Mr Lewis said yesterday that Mr Tamaki was not involved in the new party and he had been misquoted.
“He’s committed to pastoring his church and the churches around New Zealand,” he said.
“There’s myself and a couple of other members from the church who are spearheading the political move.”
Mr Lewis said Destiny NZ would be a “pure Christian party”.
“We are founding ourselves on Christian principles. The members are Christians and have a strong faith in Jesus Christ. The message we will be presenting will be strongly aligned with Christian principles.”
Mr Lewis heads a social services organisation, Destiny Social Services, which is part of the church. Anne Williamson heads the church’s education department.
Destiny Church has a television show, DTV, which plays on TV 2 on weekdays between 6.30am and 7am.
Mr Tamaki ran into controversy in 2000 when TVNZ cancelled his Higher Ground television show because it did not meet broadcasting standards.
TVNZ said the series used language and phrases that did not meet standards of accuracy, fairness and balance.
Christian Heritage party leader Graham Capill said yesterday that the Christian party end of the political spectrum was now getting crowded.
“One must ask about the political naivety of starting yet another Christian party and fragmenting that vote.”

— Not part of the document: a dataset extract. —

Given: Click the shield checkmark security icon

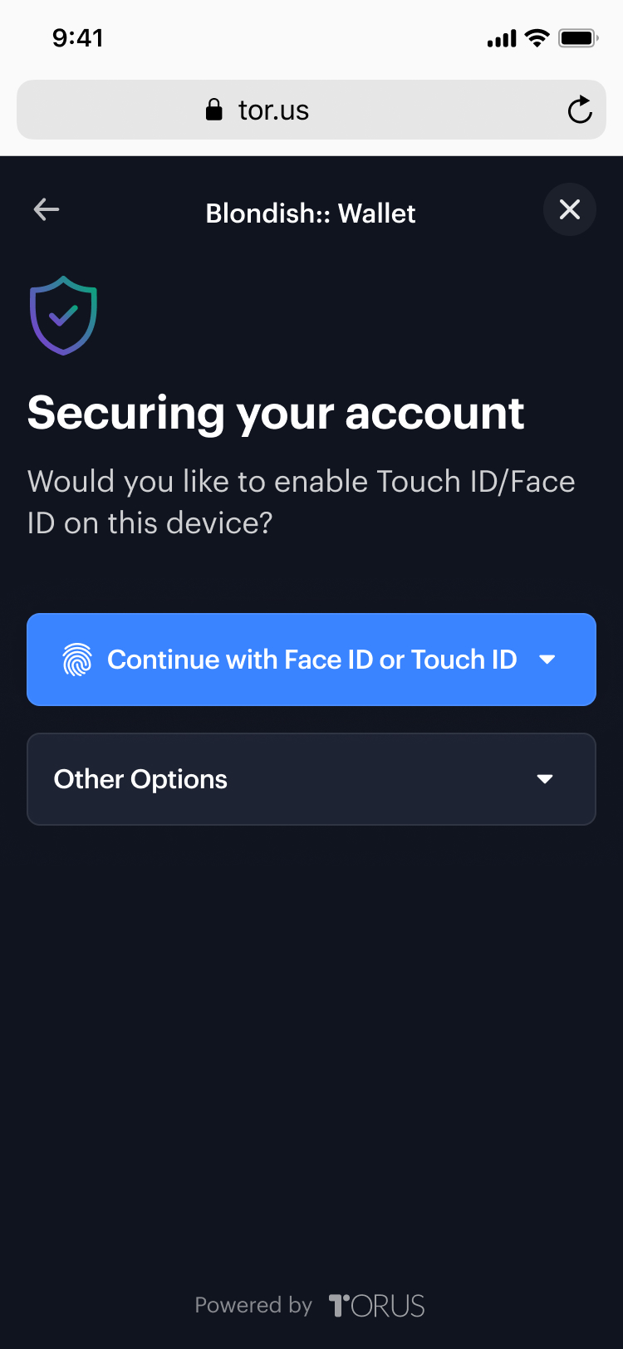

He thought the new party would have a greater effect on United Future than on Christian Heritage.
“We tend to attract evangelical Christians from a variety of denominations.
“But United Future’s Christian vote essentially came from pentecostal churches, and that is probably a particular attraction for anybody that would vote for Destiny New Zealand.”
A United Future spokesman had no comment on the new party.